(Directions) Filter the items below and copy out every line that contains the string "resolution".

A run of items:
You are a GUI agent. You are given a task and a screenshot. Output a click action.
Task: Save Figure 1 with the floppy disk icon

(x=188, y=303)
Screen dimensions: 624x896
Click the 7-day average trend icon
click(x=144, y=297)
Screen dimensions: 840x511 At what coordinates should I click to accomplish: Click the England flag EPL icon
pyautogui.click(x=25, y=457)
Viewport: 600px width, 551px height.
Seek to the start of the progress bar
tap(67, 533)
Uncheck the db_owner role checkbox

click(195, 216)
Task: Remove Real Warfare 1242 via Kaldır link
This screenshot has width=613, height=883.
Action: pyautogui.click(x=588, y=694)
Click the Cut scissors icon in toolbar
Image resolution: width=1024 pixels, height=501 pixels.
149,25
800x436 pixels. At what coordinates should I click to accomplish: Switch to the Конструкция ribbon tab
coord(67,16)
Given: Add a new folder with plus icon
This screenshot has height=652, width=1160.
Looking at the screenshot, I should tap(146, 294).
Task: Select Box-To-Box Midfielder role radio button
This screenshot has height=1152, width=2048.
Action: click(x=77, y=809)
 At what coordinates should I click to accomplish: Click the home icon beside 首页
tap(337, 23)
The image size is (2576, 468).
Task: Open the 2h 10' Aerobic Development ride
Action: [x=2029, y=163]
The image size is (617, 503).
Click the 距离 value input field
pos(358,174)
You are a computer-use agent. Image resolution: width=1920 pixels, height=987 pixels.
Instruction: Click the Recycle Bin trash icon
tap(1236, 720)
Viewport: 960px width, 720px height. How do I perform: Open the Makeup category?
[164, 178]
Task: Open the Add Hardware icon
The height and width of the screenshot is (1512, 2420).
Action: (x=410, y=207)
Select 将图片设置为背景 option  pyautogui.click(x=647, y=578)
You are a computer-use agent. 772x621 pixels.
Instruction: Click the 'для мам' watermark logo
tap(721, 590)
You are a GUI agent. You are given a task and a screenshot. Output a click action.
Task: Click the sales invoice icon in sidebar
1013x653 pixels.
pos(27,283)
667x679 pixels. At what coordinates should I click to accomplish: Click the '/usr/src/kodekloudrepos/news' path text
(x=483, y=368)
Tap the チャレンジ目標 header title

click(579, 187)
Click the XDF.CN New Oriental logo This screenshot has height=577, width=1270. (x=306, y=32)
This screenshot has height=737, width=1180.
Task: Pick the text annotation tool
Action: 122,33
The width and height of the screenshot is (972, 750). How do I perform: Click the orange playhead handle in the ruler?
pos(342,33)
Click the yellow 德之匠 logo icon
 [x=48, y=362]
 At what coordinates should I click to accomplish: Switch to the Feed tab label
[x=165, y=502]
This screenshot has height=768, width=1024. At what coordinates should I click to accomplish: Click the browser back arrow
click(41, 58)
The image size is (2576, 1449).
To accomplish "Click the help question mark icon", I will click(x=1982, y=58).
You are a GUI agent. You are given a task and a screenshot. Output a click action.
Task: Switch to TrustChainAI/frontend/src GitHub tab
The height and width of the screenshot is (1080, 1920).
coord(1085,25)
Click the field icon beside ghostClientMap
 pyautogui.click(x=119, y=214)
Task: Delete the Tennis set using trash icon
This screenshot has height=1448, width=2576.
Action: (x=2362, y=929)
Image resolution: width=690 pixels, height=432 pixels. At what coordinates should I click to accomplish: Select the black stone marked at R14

(Task output)
Image resolution: width=1024 pixels, height=501 pixels.
You are a computer-use agent. Image resolution: width=1920 pixels, height=987 pixels.
Image resolution: width=690 pixels, height=432 pixels. At what coordinates should I click to accomplish: Select the black stone marked at R14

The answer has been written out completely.